Without a doubt, Reserve Bank of Zimbabwe (RBZ) governor John Mangudya and Finance minister Mthuli Ncube's introduction of the new measures is intended to stabilise prices, address the current currency crisis and correct fiscal imbalances.
The most salient measures include the creation of separate accounts for foreign currency and bond notes/Real Time Gross Settlement (RTGS) transactions, the imposition of a 5% reserve rate requirement on RTGS balances and the upward adjustment in the tax rate on mobile transfer transactions to 2% per dollar from 5 cents per transaction.
The question is not whether the policy measures are appropriate or effective in achieving the set policy goals, but are the policy measures fair and neutral, looking at how the effects are distributed between economic agents — government, firms and consumers/individuals?
Clearly, the policy should be able to apportion the effects equitably to all economic agents in order to minimise welfare loss to one of them.

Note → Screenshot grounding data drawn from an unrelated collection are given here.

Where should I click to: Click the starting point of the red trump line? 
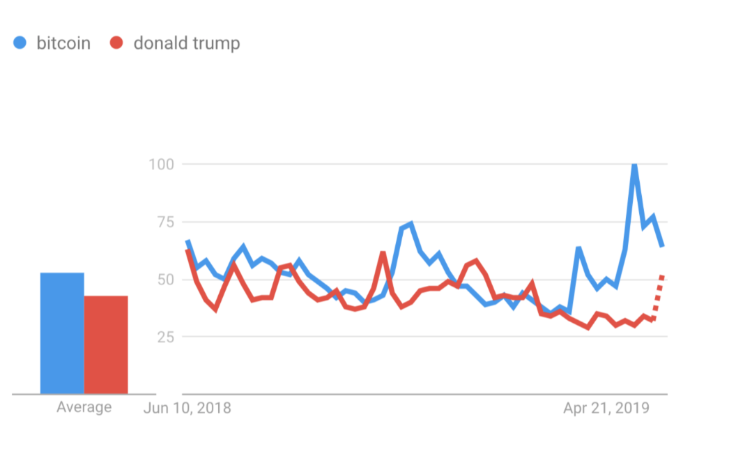click(187, 251)
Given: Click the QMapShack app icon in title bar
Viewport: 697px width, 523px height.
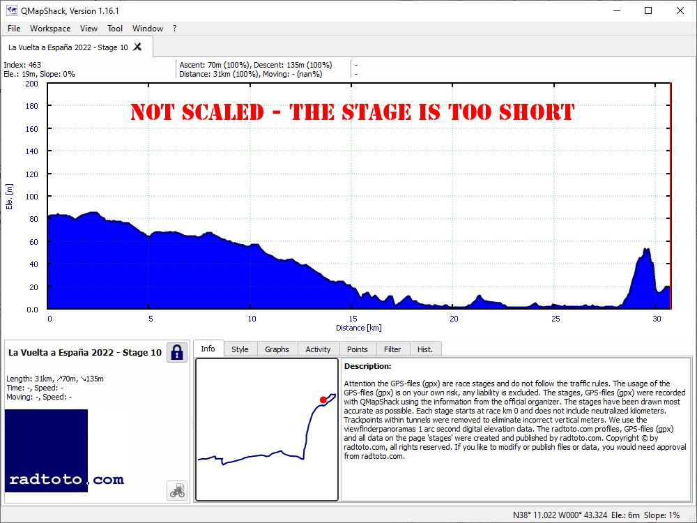Looking at the screenshot, I should pyautogui.click(x=12, y=10).
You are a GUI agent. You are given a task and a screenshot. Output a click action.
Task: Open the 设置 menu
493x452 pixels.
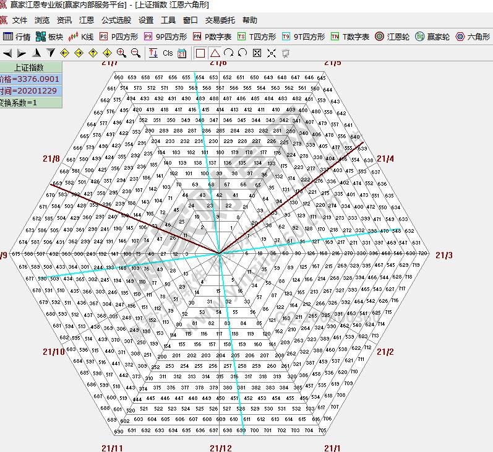tap(146, 20)
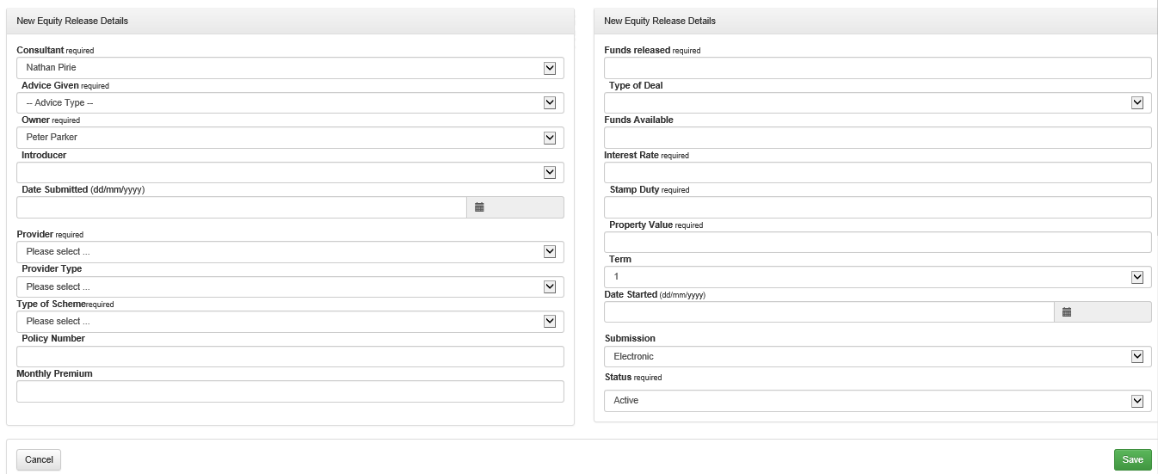Open the Provider Type dropdown
Viewport: 1158px width, 474px height.
pos(290,286)
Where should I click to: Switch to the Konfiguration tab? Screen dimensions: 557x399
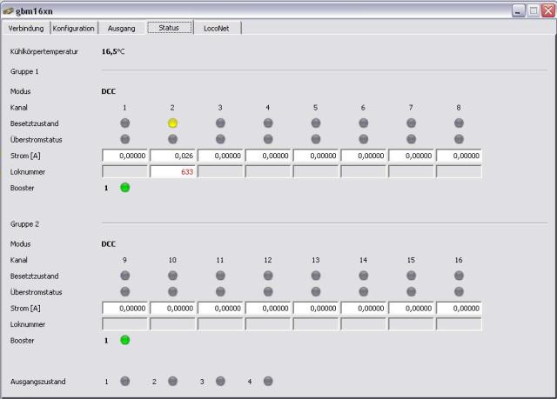click(73, 28)
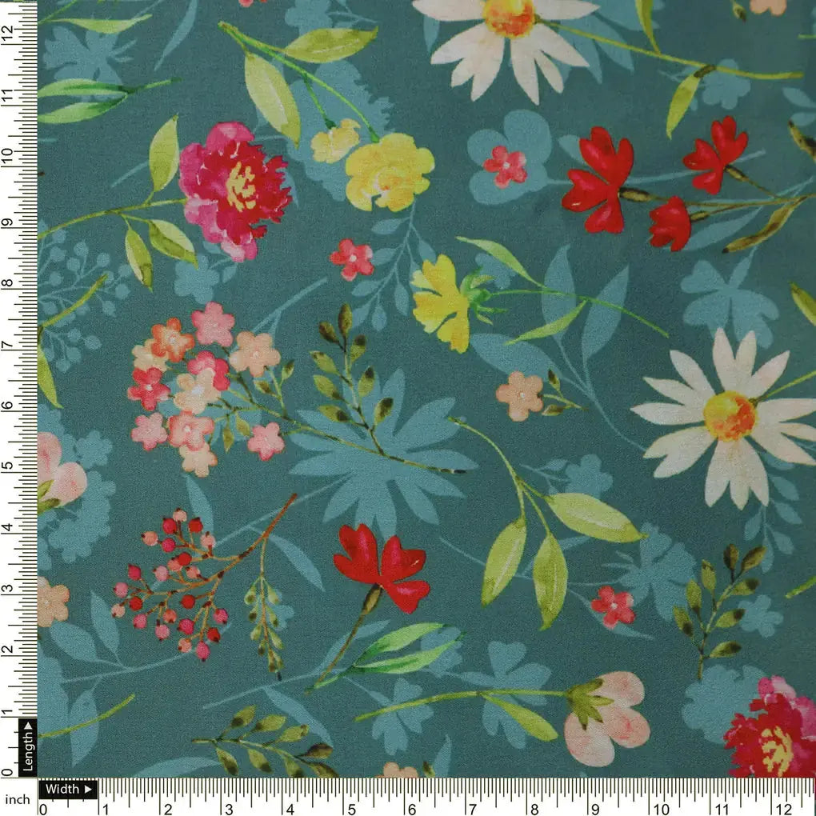Click the black Width label on the ruler

[62, 789]
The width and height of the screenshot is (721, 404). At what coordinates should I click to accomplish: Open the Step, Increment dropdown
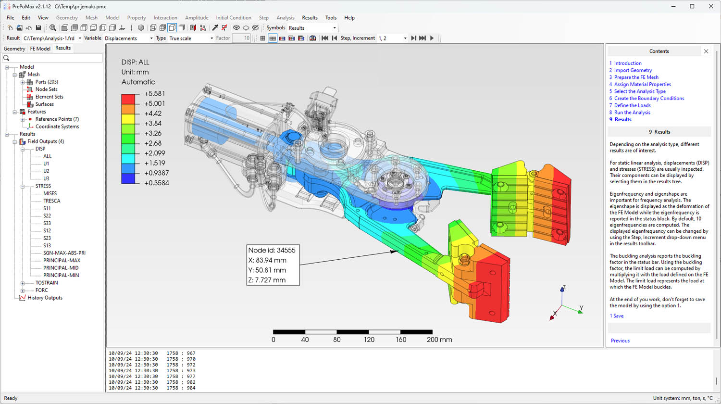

The policy measures on back accounts, money transfer tax and reserve rate requirements tend to offload all the costs of the adjustment process almost entirely on consumers and small firms which sit at the bottom of the RBZ foreign currency priority list for the allocation of foreign currency.
For instance, the separation of bank accounts into fully-funded foreign currency accounts and non-foreign currency accounts robs individuals and firms of the cash dollars they originally used to fund the accounts, which were all opened as US dollar accounts.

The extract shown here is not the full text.